I know I opened this question with a defense of Curry, but lemme just point out I don’t really care what kind of person you think Martin is. I don’t know the man and I never will, and that’s a social distancing I’d have in place in a germ-free world. As a basketball presence, an energy, Kenyon Martin reminds me of a guy I once met in a psych ward. He introduced himself as “‘Nod’ spelled backwards.” When I said, “So...Don?”, his entire demeanor flipped and he threatened me in a way I have rarely if ever been as scared by. Really, this comparison is unfair to Nod Spelled Backwards. He wasn’t a bully. He seemed less a bully than a mess. Martin seems like a barnacle that thinks itself a whale.

5) What’s your favorite color? And is that unduly influenced by the sports teams you root for?

— fuhry

My favorite color is when sky blue, tree green and white are all present, which is one reason why this is my single-favorite sports memory ever, one that still chokes me up literally every single time I watch it.

But my favorite “Just answer the question, dummy” color is green, which as sports goes has mostly been annoying, thanks to two teams.

First there’s the Celtics, who I hated before I even started following the Knicks because of the 1986 World Series. I was a 7-year-old Mets fan looking for reasons to hate everything Houston and Boston. The Celts were practically Red Sox proxy. The first full season I followed the NBA, Boston won 15 of their last 16 to catch a stumbling Knicks team and win the division on a tiebreaker, ensuring a lifetime of enmity. As a teenager if my friends wanted to make sure I was telling the truth about something, they’d make me swear “If I’m lying I’m a Celtics fan.” I honored that oath.

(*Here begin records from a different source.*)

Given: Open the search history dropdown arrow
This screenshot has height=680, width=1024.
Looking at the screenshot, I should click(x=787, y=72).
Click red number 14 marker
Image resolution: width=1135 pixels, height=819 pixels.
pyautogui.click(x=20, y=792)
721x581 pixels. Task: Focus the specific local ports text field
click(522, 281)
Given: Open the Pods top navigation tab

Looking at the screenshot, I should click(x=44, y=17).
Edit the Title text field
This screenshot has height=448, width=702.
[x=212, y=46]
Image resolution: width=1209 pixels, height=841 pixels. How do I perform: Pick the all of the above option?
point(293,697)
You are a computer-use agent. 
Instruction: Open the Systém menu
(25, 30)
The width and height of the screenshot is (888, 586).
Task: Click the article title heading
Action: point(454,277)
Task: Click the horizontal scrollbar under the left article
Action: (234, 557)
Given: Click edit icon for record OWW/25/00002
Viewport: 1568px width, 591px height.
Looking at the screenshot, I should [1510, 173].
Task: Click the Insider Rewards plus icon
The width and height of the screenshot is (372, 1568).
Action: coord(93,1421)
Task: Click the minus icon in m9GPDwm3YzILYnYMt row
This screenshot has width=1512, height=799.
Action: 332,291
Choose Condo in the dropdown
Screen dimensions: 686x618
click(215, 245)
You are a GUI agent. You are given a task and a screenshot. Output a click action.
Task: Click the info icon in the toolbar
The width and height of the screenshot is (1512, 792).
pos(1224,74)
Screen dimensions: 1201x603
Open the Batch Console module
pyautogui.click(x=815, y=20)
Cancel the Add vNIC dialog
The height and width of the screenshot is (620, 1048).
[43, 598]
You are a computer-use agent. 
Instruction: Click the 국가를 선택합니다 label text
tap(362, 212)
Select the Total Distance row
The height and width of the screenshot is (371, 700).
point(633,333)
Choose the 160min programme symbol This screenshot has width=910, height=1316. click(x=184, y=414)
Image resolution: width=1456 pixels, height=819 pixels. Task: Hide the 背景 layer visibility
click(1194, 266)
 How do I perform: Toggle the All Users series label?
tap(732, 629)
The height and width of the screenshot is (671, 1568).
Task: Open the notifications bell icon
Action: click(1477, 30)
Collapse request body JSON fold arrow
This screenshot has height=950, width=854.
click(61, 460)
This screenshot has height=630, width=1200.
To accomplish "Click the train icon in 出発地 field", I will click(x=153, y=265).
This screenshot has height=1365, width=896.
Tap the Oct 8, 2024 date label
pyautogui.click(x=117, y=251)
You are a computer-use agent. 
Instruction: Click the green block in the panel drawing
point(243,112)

I quit the NFL like five years ago. I used to root for the Jets and Giants, with the Jets always the child I couldn’t help liking a little better. The Jets were the only team I rooted for whose colors didn’t have some kind of blue, meaning Jets clothes always felt like they really stood out and rarely deserved to be standing out on my ass.

That’s all for this month’s mailbag. Stay inside if you can, and remember: avoiding strangers but not your friends or loved ones who live apart from you doesn’t help the rest of the world.